**TRAVAIL DEMANDÉ**
• 1. À quelle date le prononcé de la décision a-t-il lieu selon l'extrait de l'arrêt ?
• 2. Indiquez, s'il vous plaît, si chacune de ces affirmations concorde avec l'extrait de l'arrêt, en citant les mots décisifs : (a) Mme Sophie LEYDIER était conseillère rapporteur. (b) L'arrêt a été signé par Mme Florence PERRAUT. (c) L'usine de fabrication de parfums se trouve en face de la maison de Monsieur [N] [G].
• 3. Relevez dans l'extrait de l'arrêt tous les magistrats qui composaient la Cour, chacun avec sa fonction.

**EXTRAIT DU DOCUMENT**
◇ ◇ ◇ ◇ ◇ ◇ ◇

La Cour était composée de :
M. Gilles PACAUD, Président
Mme Sophie LEYDIER, Conseillère rapporteur
Mme Florence PERRAUT, Conseillère
qui en ont délibéré.
Greffier lors des débats : Mme Julie DESHAYE.
Les parties ont été avisées que le prononcé de la décision aurait lieu par mise à disposition au greffe le 09 novembre 2023.
ARRÊT
Contradictoire,
Prononcé par mise à disposition au greffe le 09 novembre 2023,
Signé par M. Gilles PACAUD, Président et Mme Julie DESHAYE, greffière auquel la minute de la décision a été remise par le magistrat signataire.
***
EXPOSÉ DU LITIGE:
Monsieur [N] [G] est propriétaire d’une maison, située [Adresse 5] à [Localité 3].
En face, au [Adresse 4], se trouve une usine de fabrication de parfums, la société anonyme simplifiée (SAS) Expression Parfumées.

◇ ◇ ◇ ◇ ◇ ◇ ◇

(Enregistrements de localisation de mots et d'éléments)

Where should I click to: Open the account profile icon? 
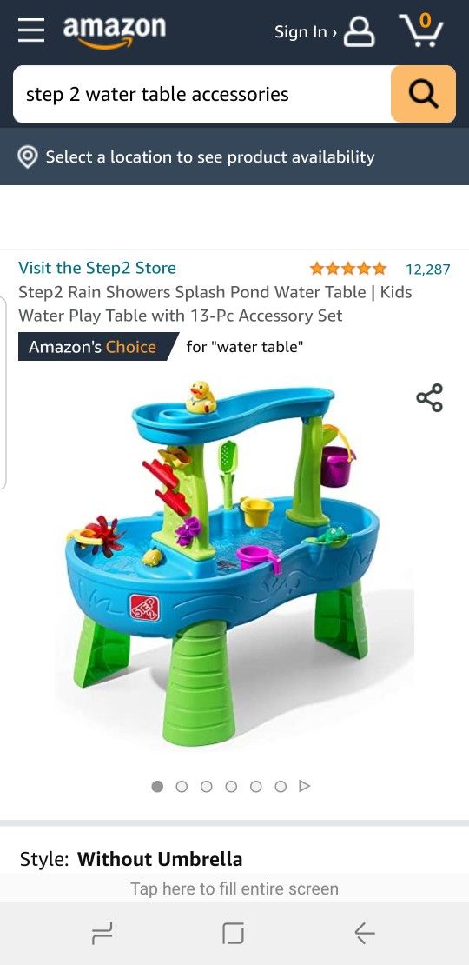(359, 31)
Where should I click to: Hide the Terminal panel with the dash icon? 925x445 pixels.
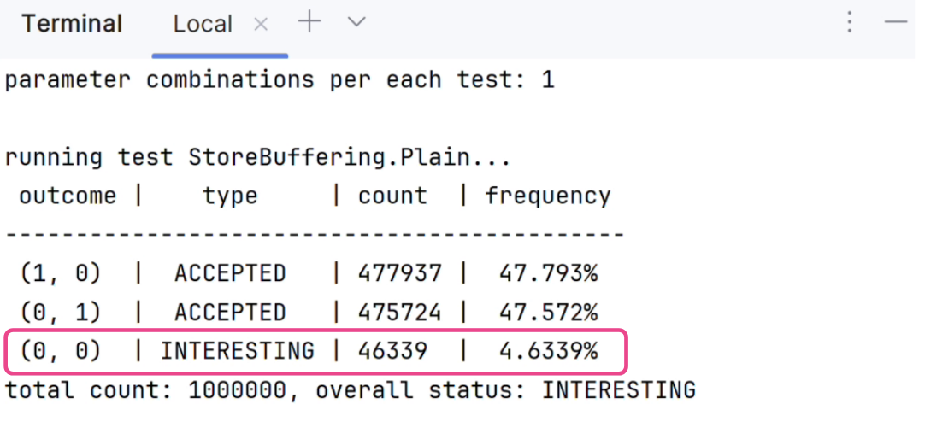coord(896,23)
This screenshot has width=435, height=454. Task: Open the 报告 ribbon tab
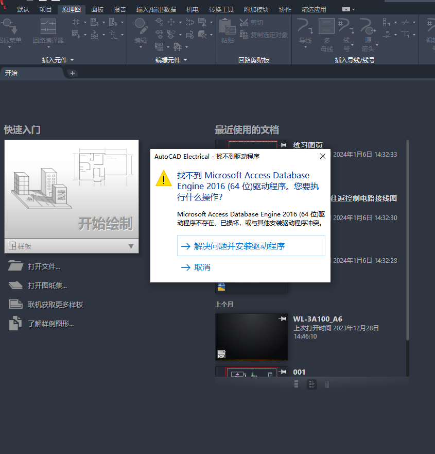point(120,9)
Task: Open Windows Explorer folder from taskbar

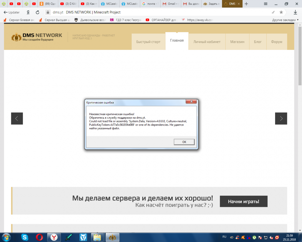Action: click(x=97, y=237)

◇ ◇ ◇ ◇ ◇ ◇ ◇

**LES RÉPONSES**
• 1. Le 09 novembre 2023, par mise à disposition au greffe.

• 2.
(a) Oui : « Mme Sophie LEYDIER, Conseillère rapporteur ».
(b) Non : « Signé par M. Gilles PACAUD, Président et Mme Julie DESHAYE, greffière ».
(c) Oui : « En face, au [Adresse 4], se trouve une usine de fabrication de parfums ».

• 3.
- M. Gilles PACAUD, Président
- Mme Sophie LEYDIER, Conseillère rapporteur
- Mme Florence PERRAUT, Conseillère